Nessuno... proprio nessuno cazzo...

Ma qualcosa riesce a tenermi in vita...qualcosa di più grande e pericoloso di una pistola, più pericoloso di una missione a Cuba, più potente e pericoloso anche di se stessi.

Vorrei solo capire cos'è per levarmi di dosso quella sensazione di pesantezza e costante paura che possa sbucare da un momento all'altro, non permettendomi di prepararmi e reagire.

Mi tocco la guancia, asciugando un'altra delle mie tante lacrime versate negli ultimi anni. Decido di non pensarci più e provo a muovermi e mettermi seduta, ma un dolore lancinante all'addome non me lo permette. Mi guardo le braccia e noto diversi cerotti su esse. I ricordi dello scontro mi ritornano in mente e una rabbia incontrollabile si impossessa di me, stringo la mano a pugno, ma un lieve fastidio si diffonde sul braccio. Solo ora ho notato di avere una siringa intradermica sul braccio,  collegata a una sacca che contiene un medicinale trasparente. 

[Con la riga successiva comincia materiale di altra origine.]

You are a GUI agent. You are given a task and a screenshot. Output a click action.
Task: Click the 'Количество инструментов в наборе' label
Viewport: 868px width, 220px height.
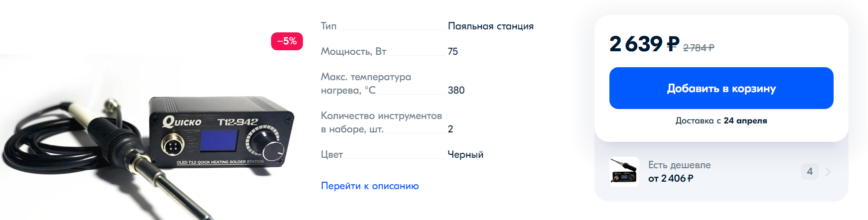tap(381, 122)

Alzo il viso quando sento la porta aprirsi... sono i miei bellissimi genitori, sento le lacrime scendere copiosamente sulle mie guance. Mia madre si avvicina e mi abbraccia, riempendomi di baci su tutto il viso. 

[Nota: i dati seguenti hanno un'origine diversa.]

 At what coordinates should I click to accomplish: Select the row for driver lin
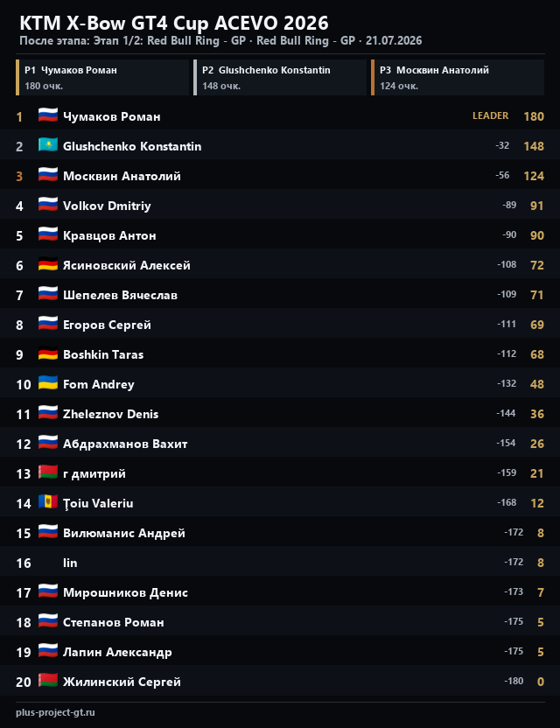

<la mia stupenda bambina, come stai amore? ti fa male qualcosa? hai bisogno del dottore? hai fame? aspetta chiamo le infermiere> la fermo prendendole il braccio <mamma sto bene, stai tranquilla, non ho fame e non mi fa male niente apparte l'addome quando mi muovo> 

<va bene bimba mia> annuisco e guardo nella direzione di mio padre che mi guarda con felicità negli occhi

<ciao papà, come stai?> <dovrei portela io questa domanda non credi? perciò, come sta la mia scimmietta preferita? > 

<HAHAHAHHAA adesso bene> si avvicina a me e mi da un bacio sulla guancia.  <Hey scimmietta, cos'hai? sembri nervosa> punto i miei occhi nei suoi

<ho sete di vendetta papà>  mi fissa sbalordito e poco dopo si riprende 

<sei tale e quale a tuo padre tesoro> afferma mia madre che si è appena seduta alla fine del letto

<esatto, e sono fiero di te tesoro. Ti prometto che la otterrai devi solo riprenderti e uscire da qui, ma prima di tutto devi prima darmi un bell'abbraccio> 

sorrido <va bene -lo abbraccio- ti voglio tanto bene papà> gli dico all'orecchio <anch'io scimmietta mia, anch'io> ricambia con un pizzico di malinconia 

<e io? non esisto più?> chiede mia madre facendo la finta triste 

<ma certo mamma, vieni qua> si unisce e ci abbracciamo tutti e tre. Bussano alla porta e vedo sbucare solo la testa di mio fratello Luca. Poco dopo tutti entrano nella stanza, tutti tranne lui però...

<dov'è Dimitri? > chiedo visibilmente triste nel non vederlo 

<eccomi, pensavate di festeggiare senza torta?> lo vedo entrare con una torta di 3 piani tra le mani. Ha delle sfumature che vanno dal nero al bianco e ci sono tante rose nere e bianche, con sopra delle candeline bianche con dei dettagli in oro.